Objectives. Design and implementation of an efficient and robust wave-equation based inversion framework leveraging recent developments in machine learning, sparse recovery, robust statistics, and optimization.

Outcomes. An efficient, concrete, and versatile imaging framework accelerated by message passing and improved by curvelet-domain sparsity promotion by leveraging the free surface and properties of extended image volumes.

Seismic full-waveform inversion (FWI) —where we leverage recent developments in machine learning and PDE constrained optimization that include

  • Extension of our efficient badging techniques for 3-D FWI to multiparameter (anisotropic, elastic, etc.) case, yielding a fast implementation based on our fast wave simulators.

  • New workflows for FWI that allow us to work with elastic data, which include the use of curvelets for signal separation, yielding a robust scheme for the inversion of elastic data with an incomplete (e.g. acoustic) wave simulator.

  • Extension of our new penalty formulation to 3-D and to more general wave physics, yielding a scheme for FWI that requires less accurate initial models to guarantee convergence.

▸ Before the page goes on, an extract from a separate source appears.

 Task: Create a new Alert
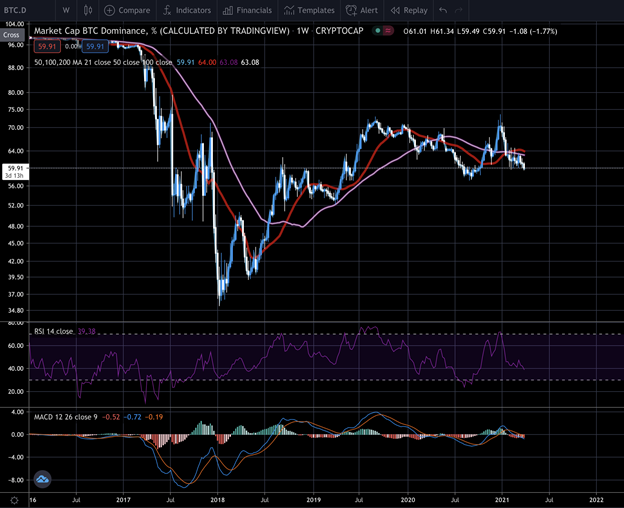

Objectives. Development of a fast and versatile framework for FWI.

Outcomes. A fast and robust framework for full-waveform inversion that removes some of the impediments of computational complexity, by using randomized dimensionality-reduction techniques, some of reliance on accurate wave physics, by using misfit functionals derived from robust statistics, and some of the reliance of accurate starting models by enlarging the search space of the optimization.

Case studies: Wave-equation based inversion on industrial data–where we leverage our tools to solve industry-scale problems in above areas of exploration seismology.


  1. For commercial reasons, industry does not always share with us how technology developed in our group is implemented.